But mostly, we made it work. In between my father-in-law’s crouching over the engine, flashlight in hand, peering down into the folds and guts of the machine, we made it where we needed to go. It may not have been beautiful, it may not have been cool, but it worked. For a time, it worked.

As with anything, there comes a time when the most reliable of things sneaks up on you and flips itself around, and when that happens, it’s best to skirt yourself out from under the teetering mess and move quickly while you still can. It was time to say goodbye. And no one was happier than me.
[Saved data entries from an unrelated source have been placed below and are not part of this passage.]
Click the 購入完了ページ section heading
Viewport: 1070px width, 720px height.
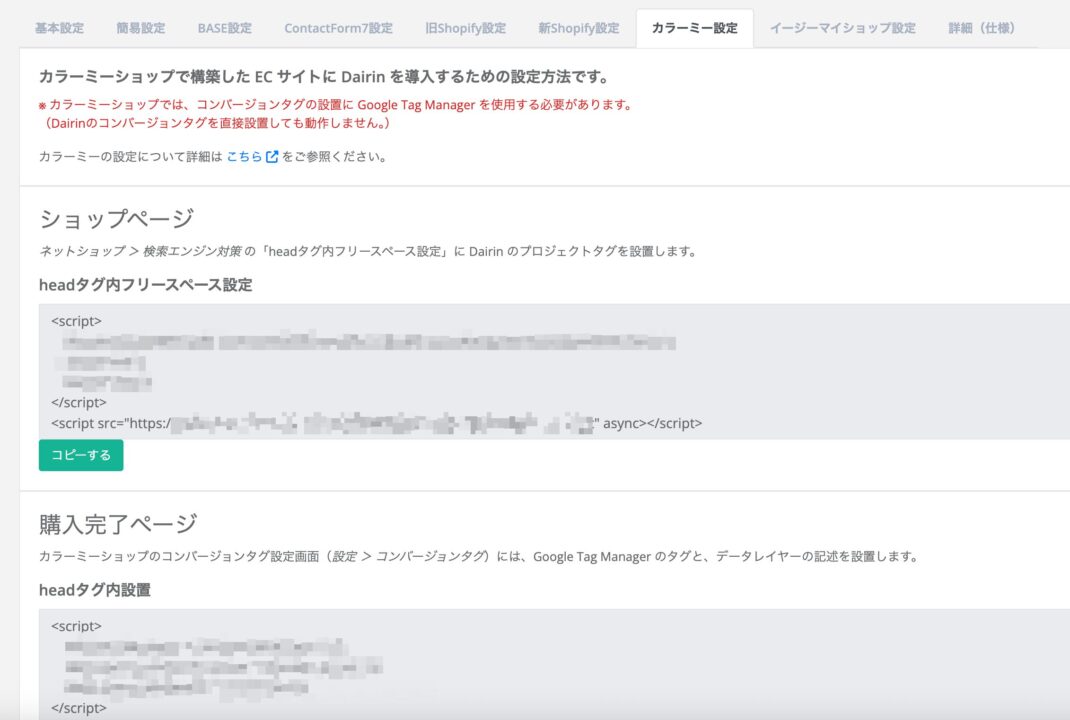coord(118,523)
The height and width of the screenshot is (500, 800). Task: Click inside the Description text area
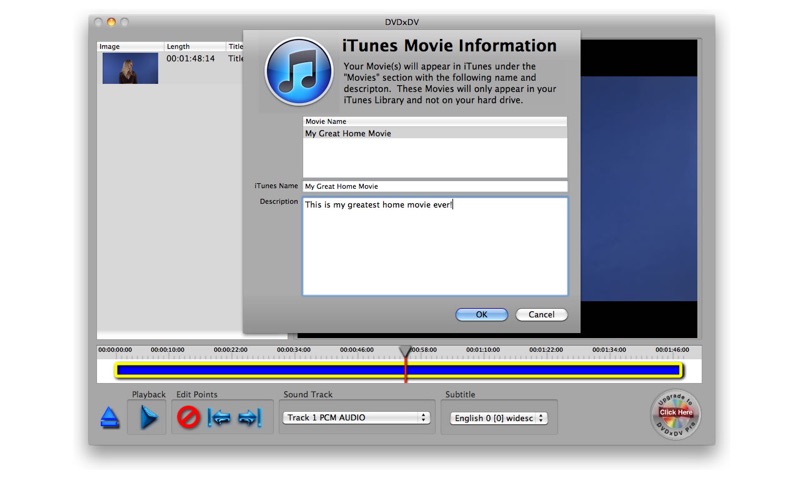click(x=435, y=246)
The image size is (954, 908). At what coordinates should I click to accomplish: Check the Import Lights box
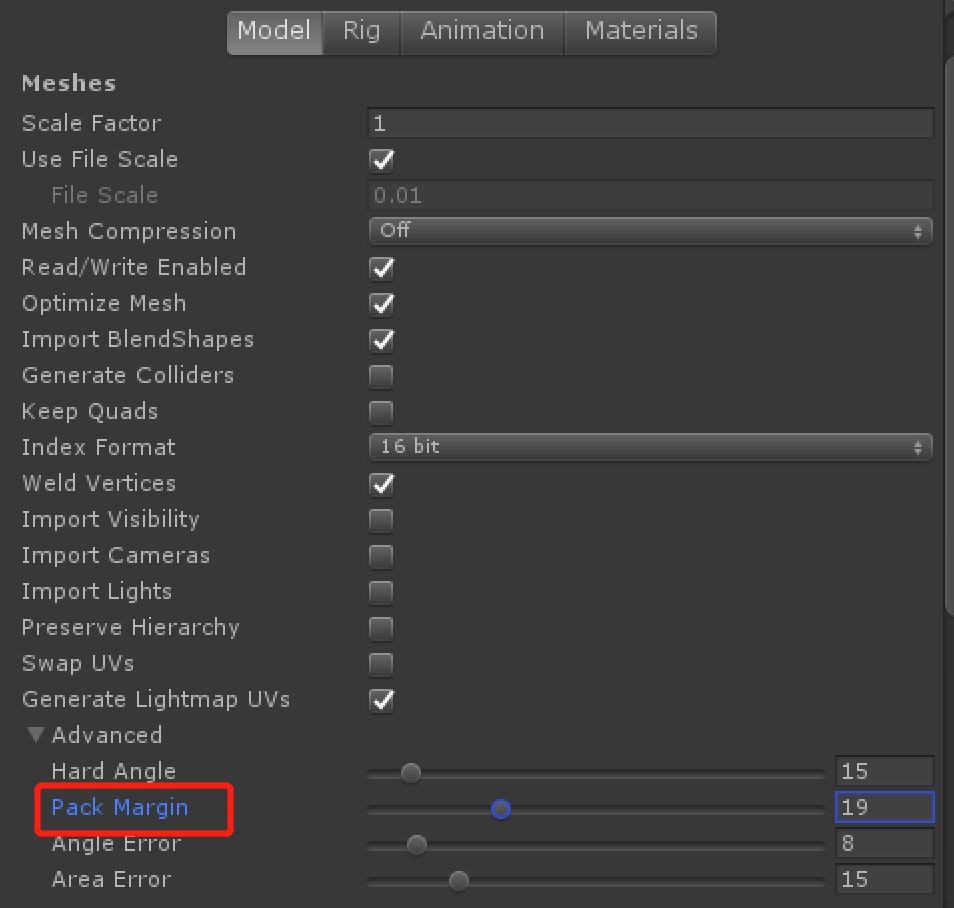point(380,592)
But I’d be lying if I didn’t acknowledge its good run—14 years of blood, sweat, and tears.

 

The Next Day

benzine-car-speedometer-picjumbo-com

A few weeks ago, my tire all but blew out on I-95. Seventy-five miles per hour in the far left lane and the car started swerving left, right, left.

You pray for a miracle when that happens.

Please, God, find a space for me in the next lane, and the next lane, and the next lane. Please, God, just get me to the shoulder.

And then, you find yourself sitting two feet from a rumble strip, a thin patch of tar between you and the passing cars.

You pray for their attention. You pray for their carefulness. You pray for their sobriety.

Please, God, don’t let somebody clip us from behind. Please, God, don’t let us die because somebody, somewhere behind us, didn’t see the stopped car on the side of the road in the dead of the night with the wind and rain whipping around us.

We prayed hard that night.

We sat quiet in the space between one exit sign and the next, the flashers fizzling out behind us, those dimming red sparks holding on just long enough for the tow truck driver to pull in front of us and light up the road like a football stadium on a Saturday night.

It’s one of those moments where you think, “If I can just get through this, I’ll do whatever you want me to do. I’ll floss more. I’ll run more. I’ll take out the trash sooner. I’ll hold open more doors and read more library books and hug more strangers. Whatever it is, I’ll do it. Just let me get through this.”

I turned to my future mother-in-law that night, and I said the only helpless, true thing there is to say: “I’d really like to marry your son. I’d just really like to do that.”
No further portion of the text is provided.